Artinya, “Sungguh orang-orang yang beriman adalah mereka yang apabila disebut nama Allah gemetar hatinya, dan apabila dibacakan ayat-ayat-Nya kepada mereka, bertambah (kuat) imannya dan hanya kepada Tuhan mereka bertawakal.” (Surat Al-Anfal ayat 2).


Menurut Imam Fakhruddin ar-Razi, Isra’ dan Mi’raj merupakan salah satu ayat-ayat Allah. Oleh karenanya, ketika Abu Bakar mendengar peristiwa itu, ia langsung membenarkan, keimanannya bertambah serta akan hilang keraguan dalam dirinya. (Imam ar-Razi, Tafsir Mafatihul Ghaib, [Beirut, Darul Ihya’ at-Turats: 1420], juz XV, halaman 451).

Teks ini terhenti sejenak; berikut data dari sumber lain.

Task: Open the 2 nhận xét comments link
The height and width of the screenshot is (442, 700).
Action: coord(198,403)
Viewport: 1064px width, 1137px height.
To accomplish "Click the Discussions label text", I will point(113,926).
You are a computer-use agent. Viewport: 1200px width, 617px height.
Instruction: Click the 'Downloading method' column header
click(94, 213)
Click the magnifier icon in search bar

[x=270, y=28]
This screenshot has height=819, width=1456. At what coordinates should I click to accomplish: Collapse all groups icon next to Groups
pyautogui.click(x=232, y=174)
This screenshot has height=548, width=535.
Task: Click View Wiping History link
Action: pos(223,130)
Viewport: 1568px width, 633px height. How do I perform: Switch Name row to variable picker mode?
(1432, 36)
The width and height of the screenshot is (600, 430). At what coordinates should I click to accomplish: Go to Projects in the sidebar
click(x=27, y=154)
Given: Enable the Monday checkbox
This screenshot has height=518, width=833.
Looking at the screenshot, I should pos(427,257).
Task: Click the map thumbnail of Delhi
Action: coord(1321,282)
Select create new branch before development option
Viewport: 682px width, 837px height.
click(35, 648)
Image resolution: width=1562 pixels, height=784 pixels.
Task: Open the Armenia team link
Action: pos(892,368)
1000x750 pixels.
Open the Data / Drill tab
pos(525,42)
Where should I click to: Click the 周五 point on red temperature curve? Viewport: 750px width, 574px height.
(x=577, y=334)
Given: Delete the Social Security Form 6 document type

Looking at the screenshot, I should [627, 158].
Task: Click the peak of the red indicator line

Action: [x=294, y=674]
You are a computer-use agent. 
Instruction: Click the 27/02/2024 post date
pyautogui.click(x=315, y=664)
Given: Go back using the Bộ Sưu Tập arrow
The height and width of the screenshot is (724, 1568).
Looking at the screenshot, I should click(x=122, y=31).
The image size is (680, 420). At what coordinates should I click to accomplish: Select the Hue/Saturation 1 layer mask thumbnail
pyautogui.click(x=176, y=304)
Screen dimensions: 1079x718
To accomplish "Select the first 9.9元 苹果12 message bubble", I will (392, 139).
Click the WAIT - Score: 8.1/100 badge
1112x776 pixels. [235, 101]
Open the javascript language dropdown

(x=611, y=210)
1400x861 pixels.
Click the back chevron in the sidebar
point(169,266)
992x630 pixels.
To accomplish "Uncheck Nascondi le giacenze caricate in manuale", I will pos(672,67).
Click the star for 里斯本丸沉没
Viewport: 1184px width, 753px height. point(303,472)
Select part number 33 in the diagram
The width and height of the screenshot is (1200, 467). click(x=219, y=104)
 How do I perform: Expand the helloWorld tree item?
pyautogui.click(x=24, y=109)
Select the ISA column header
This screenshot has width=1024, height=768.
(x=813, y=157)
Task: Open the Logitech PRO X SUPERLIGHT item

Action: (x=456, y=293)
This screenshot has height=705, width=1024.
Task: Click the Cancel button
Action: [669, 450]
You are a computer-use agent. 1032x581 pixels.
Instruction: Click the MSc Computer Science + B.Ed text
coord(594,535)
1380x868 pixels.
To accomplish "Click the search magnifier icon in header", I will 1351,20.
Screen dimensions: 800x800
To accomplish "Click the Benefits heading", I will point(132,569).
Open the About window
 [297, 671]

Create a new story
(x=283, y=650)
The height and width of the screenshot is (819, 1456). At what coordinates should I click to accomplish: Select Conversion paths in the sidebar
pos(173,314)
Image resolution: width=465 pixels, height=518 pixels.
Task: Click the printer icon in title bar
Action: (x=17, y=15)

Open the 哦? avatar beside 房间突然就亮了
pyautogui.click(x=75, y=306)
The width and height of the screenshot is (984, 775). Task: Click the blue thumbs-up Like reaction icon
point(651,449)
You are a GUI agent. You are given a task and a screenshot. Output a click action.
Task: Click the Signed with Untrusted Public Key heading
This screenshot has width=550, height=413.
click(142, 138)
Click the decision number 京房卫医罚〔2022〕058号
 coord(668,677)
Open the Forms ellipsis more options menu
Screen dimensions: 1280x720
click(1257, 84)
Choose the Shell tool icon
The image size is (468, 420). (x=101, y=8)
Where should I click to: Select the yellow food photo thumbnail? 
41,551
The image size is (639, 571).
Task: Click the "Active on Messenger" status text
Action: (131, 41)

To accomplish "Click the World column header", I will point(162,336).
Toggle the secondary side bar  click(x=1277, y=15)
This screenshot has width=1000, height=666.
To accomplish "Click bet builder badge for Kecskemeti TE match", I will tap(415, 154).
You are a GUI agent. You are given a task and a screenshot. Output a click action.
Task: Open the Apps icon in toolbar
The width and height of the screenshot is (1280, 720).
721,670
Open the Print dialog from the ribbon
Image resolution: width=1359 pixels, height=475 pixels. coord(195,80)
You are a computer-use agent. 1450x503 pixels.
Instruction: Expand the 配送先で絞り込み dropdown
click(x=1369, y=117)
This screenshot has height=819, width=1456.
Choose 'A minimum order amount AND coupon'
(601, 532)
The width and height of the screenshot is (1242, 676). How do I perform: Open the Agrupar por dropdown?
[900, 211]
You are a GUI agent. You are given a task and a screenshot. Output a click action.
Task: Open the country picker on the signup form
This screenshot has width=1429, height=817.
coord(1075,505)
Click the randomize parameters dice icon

Demikian gambaran betapa kuatnya keimanan Sayyidina Abu Bakar. Dengan mengetahui kisah ini, semoga kita bisa meneladani keimanannya yang kuat, Amin.


Ustadz Sunnatullah, Pengajar di Pondok Pesantren Al-Hikmah Darussalam Durjan Kokop Bangkalan Jawa Timur.